Monday, January 19, 2015

NOTES: Tim Winter in Melbourne


In late 2011, Tim Winter (also known as Abdal Hakim Murad) toured Sydney and Melbourne. His tour was hosted by Islamic Realm, a private educational foundation. I was fortunate enough to attend his Melbourne classes which were held in the Melbourne suburb of Box Hill. I recently found my hand-written notes for these some of these talks.

[01] Humans need stillness, meaning and rootedness. The modern world, including the virtual world, cannot provide these. Modernity knows how to sell but these commodities cannot be sold. All modernity can provide is entertainment to help us forget just how meaningless our lives are.

[02] One of the signs of the end of times is that distances are folded. Globalisation.

[03] How do mind, body and spirit draw us together to make us “centred”?

[04] The oldest thing in creation is insan, the imperfect, negligent human. We are a riddle. Our lives are like a bumpy progression from one strange experience to another.

[05] Post-modernity says that generalisation is impossible. What counts is one's self-perception. It's all about finding irony.

[06] Historically Muslims have had respectful interactions with other civilisations.

[07] There is evidence of human habitation in Cape York (northern Queensland) dating back 40,000 years.

[08] Islamic civilisation had a capacity to hybridise with indigenous civilisations. There is plenty of historical precedent for this. Wherever Ilam went, indigenous civilisation was invigorated. But what about with the historic singularity of post-modernism? We are in a post Judeo-Christian (Ahl al-Kitab) world that has turned its back on itself, its values etc. Its core “truths”, its values, its legislation etc is no longer touched by the Unseen.

[09] Modernism was about the clash between science and religion, between reason and mythology. But the narrative of modernism as collapsed and been replaced by an equality of all stories and narratives. The prevailing intellectual currents are about deconstruction of religious iseals, indeed all ideals.

[10] Most surrogate religions of the past 2 centuries (fascism, marxism etc) have been complete nightmares.

[11] Islam is not mmerely a series of rearguard actions, of defensiveness, even of despair and depression. Islam is not merely a way of staying afloat but rather a healing. We don't need a siege mentality or an attitude of insisting on difference as many migrants use as a survival mechanism. We are walking through the ruins of post-modernity.

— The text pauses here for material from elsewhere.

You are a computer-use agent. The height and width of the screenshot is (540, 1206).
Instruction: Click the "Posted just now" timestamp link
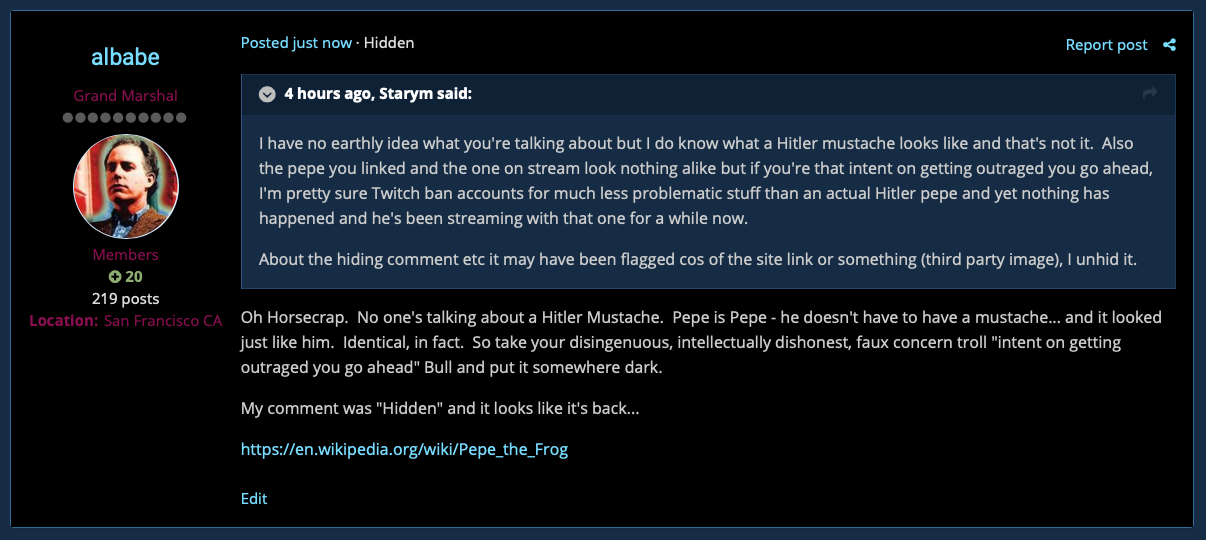[296, 43]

[12] Beauty was left behind 100 years. The new Freudian human is just a bubbling of desires and ugliness. These days people look not to beauty or ugliness but to tolerance and intolerance.

[13] Reactive religion never reacts successfully. It must be true to itself. We don't need the outraged pride or the khutbah (sermon) screamed out like some kind of ego-based jahili rant.

[14] Modern spirituality has become commercialised egotistical stuff, the work of false gurus and televangelists.


[15] The diagnosis of the current human condition is dire. It is a complete dislocation of mind, body and spirit. Ethics and philosophy have collapsed. According to the World Health Organisation (WHO), the main reason for people's shortening of life will be depression.